Content starts
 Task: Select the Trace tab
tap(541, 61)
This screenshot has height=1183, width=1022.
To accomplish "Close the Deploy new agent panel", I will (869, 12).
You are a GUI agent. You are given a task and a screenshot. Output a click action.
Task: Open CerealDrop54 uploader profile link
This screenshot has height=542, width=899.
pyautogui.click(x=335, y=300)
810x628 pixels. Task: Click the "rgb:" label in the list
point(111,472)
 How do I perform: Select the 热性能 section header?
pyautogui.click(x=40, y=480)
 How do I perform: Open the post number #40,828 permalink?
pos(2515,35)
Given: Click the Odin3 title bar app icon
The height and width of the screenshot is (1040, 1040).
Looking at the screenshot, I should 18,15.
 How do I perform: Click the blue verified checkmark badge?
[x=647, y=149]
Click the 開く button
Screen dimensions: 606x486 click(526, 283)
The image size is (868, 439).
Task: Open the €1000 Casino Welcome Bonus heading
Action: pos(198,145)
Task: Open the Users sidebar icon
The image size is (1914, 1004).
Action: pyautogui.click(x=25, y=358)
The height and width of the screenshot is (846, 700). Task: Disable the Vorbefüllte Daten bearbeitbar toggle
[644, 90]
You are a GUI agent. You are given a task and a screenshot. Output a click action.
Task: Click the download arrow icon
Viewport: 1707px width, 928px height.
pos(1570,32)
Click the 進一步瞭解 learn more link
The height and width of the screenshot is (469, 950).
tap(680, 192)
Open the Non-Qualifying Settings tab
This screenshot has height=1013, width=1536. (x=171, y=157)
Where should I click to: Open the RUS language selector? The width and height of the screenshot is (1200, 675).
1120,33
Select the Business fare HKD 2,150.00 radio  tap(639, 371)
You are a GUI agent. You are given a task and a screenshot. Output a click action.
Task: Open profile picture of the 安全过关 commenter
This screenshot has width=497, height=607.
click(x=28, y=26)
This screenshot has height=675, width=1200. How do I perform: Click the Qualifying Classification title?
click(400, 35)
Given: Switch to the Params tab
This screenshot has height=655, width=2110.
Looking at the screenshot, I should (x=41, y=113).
Content ends
ABOUT THIS EXERCISE — Pull each line holding "profile" out of the listing.

TASK RESPONSE —
Task: Open CerealDrop54 uploader profile link
Task: Open profile picture of the 安全过关 commenter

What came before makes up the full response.